▸ Work to be completed:
Give back exactly the line containing "Identify the click" together with all the lines after it, ending at the final line below.

▸ Stored data entries:
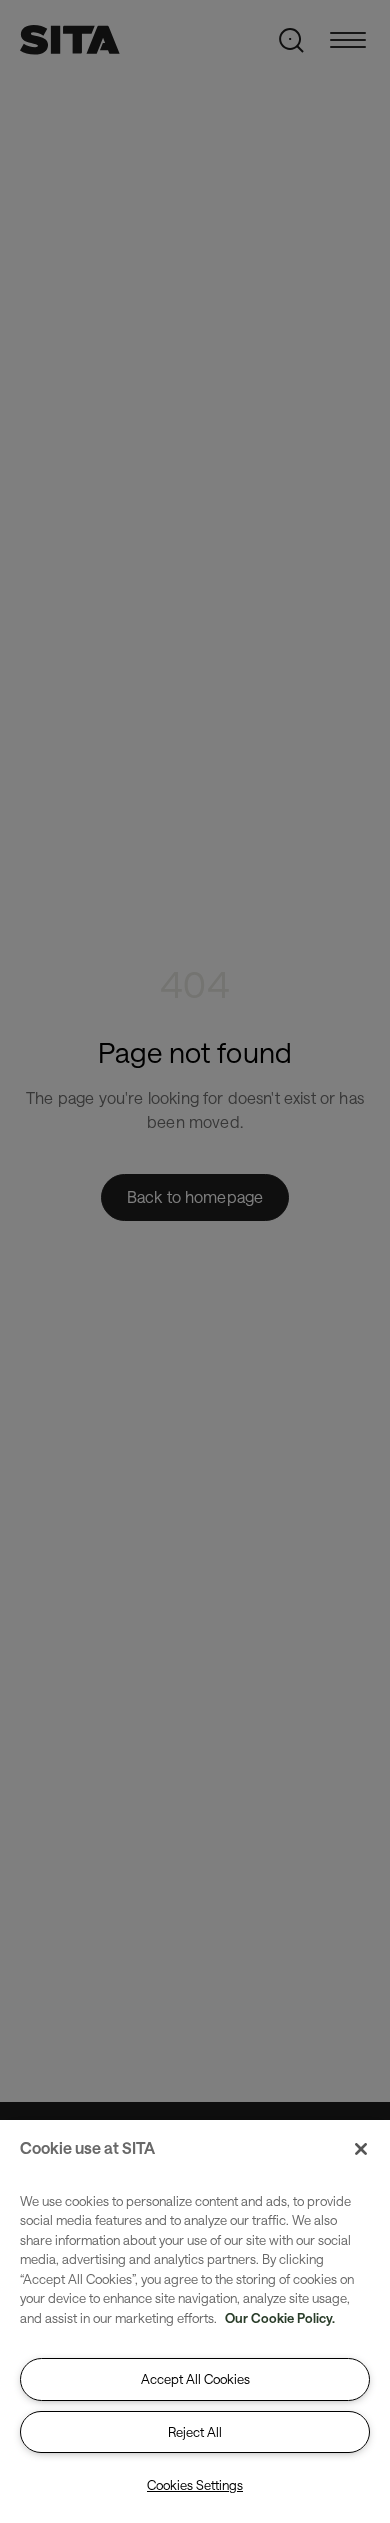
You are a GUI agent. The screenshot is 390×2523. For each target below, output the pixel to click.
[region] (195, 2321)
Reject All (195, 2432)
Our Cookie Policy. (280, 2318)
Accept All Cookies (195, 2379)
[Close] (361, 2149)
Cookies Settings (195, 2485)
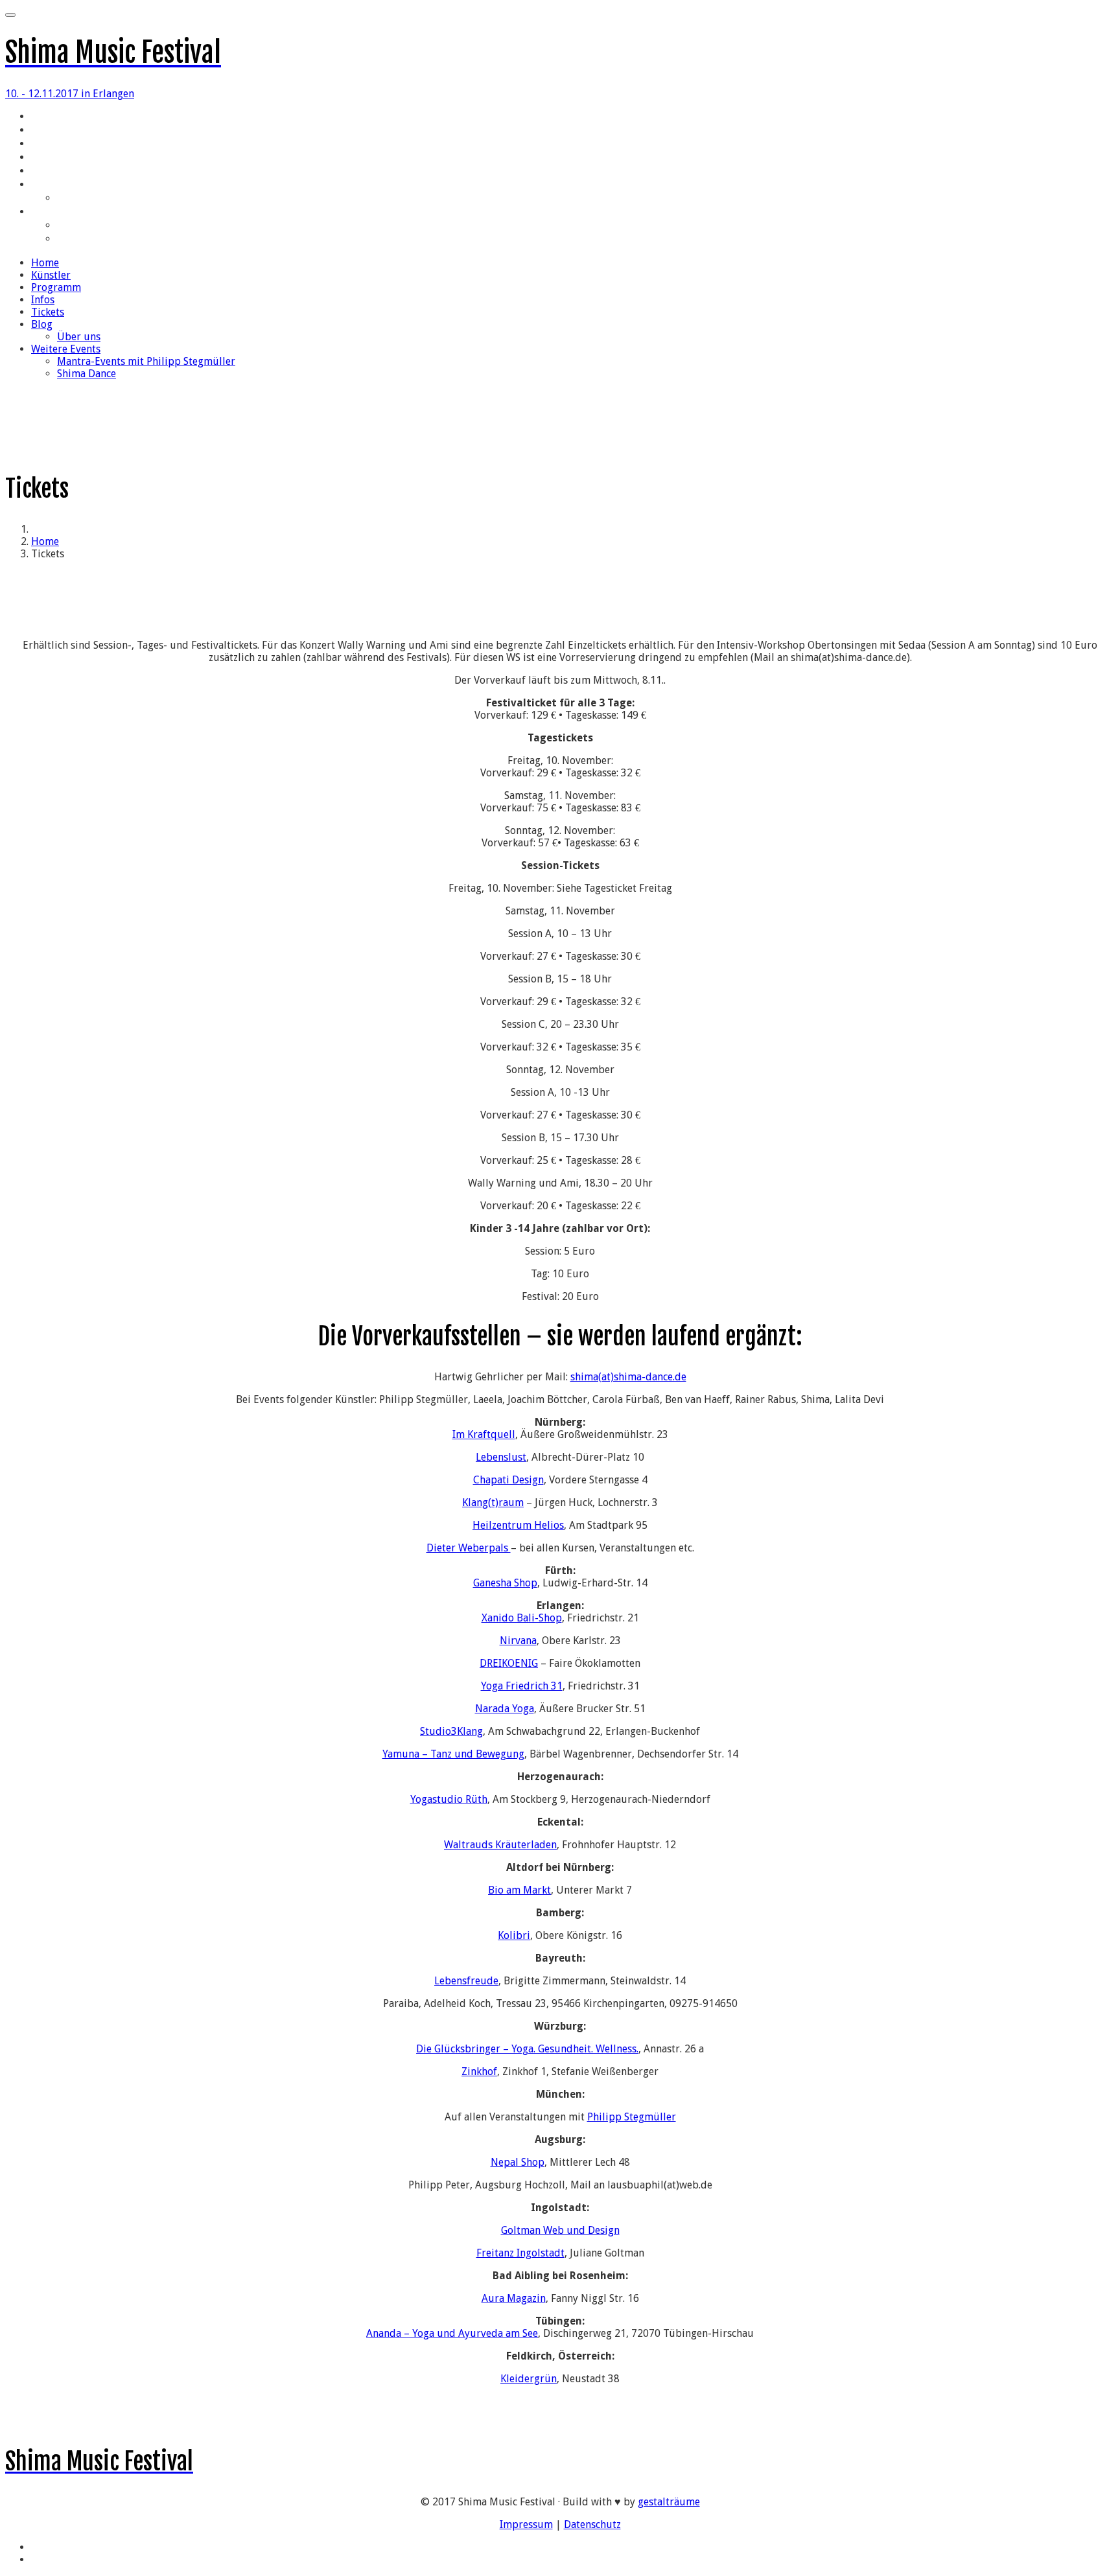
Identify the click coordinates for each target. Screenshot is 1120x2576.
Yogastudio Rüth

▸ Result below:
Identify the click coordinates for each target. Screenshot is 1120x2576.
Yogastudio Rüth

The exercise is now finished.